Bióloga acusada de atropelar e matar estudantes vai a júri nesta terça-feira

Caso aconteceu em frente à Boate Valley, na Avenida Isaac Póvoas, em Cuiabá, em dezembro de 2018

A bióloga Rafaela Screnci da Costa Ribeiro será julgada nesta terça-feira (23) pelo Tribunal do Júri pelas mortes dos estudantes Ramon Alcides Viveiros e Mylena de Lacerda Inocêncio e pelo atropelamento de Hya Girotto. O caso aconteceu em frente à Boate Valley, na Avenida Isaac Póvoas, em Cuiabá, em dezembro de 2018. O julgamento está marcado para começar às 9h, no Fórum de Cuiabá. A sessão será presidida pela juíza Mônica Catarina Perri Siqueira, da 1ª Vara Criminal de Cuiabá.

Montagem/Reprodução

Rafaela chegou a ser absolvida em dezembro de 2022 por decisão do juiz Wladymir Perri, ex-titular da 12ª Vara Criminal de Cuiabá. No entanto, em julho de 2024, a 2ª Câmara Criminal do Tribunal de Justiça de Mato Grosso anulou a absolvição e colocou a bióloga de volta no banco dos réus.

No ano passado, o Superior Tribunal de Justiça (STJ) manteve a decisão do Tribunal de Justiça, determinando que a bióloga fosse submetida ao Tribunal do Júri. A defesa ainda tentou recurso, mas não conseguiu mudar a decisão.

O caso

O acidente aconteceu em 23 de dezembro de 2018, quando Myllena Inocêncio, 22 anos, Ramon Alcides, 25 anos, e Hya Girotto, 25 anos, saíam da boate Valley, na Avenida Isaac Póvoas, e foram atropelados por Rafaela, que estava embriagada. Myllena morreu a caminho do hospital, enquanto Ramon faleceu horas após ser internado. Hya foi a única sobrevivente, porém, teve ferimentos graves que a deixaram com sequelas permanentes.

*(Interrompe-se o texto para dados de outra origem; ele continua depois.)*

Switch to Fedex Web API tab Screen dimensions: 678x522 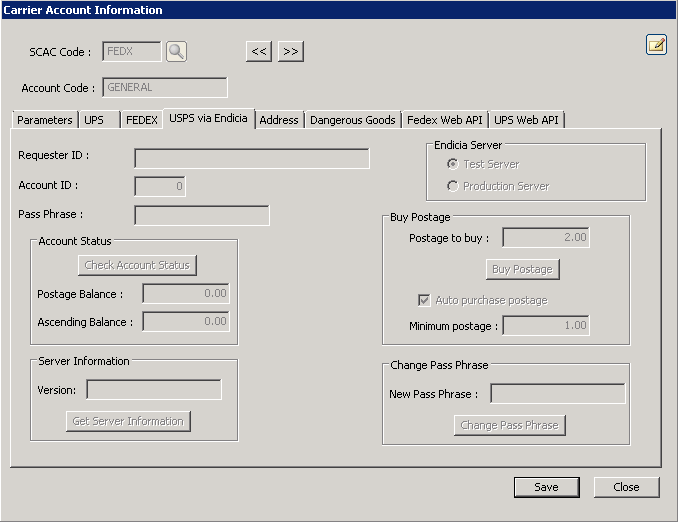444,120
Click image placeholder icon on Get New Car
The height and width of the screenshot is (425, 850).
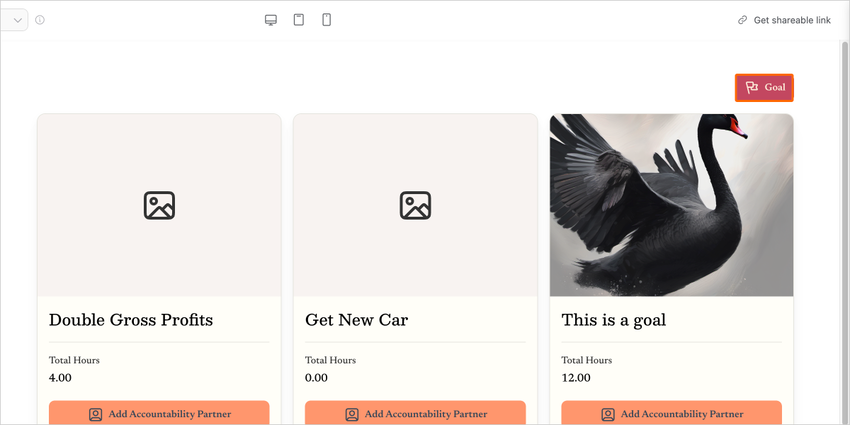[415, 205]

Em dezembro de 2022, o juiz Wladimir Perri absolveu a bióloga, destacando que Myllena, Ramon e Hya assumiram o risco ao usarem a via pública “violando completamente o princípio da confiança que deve ser observado entre os seus usuários”.

Segundo o magistrado, a bióloga errou ao ingerir bebida alcoolica e dirigir, mas não foi o fator "determinante" para o acidente, e sim, a "imprudência" das vítimas por atravessarem fora da faixa e durante tráfego "intenso". Em abril de 2023, ela recuperou o direito de voltar a dirigir.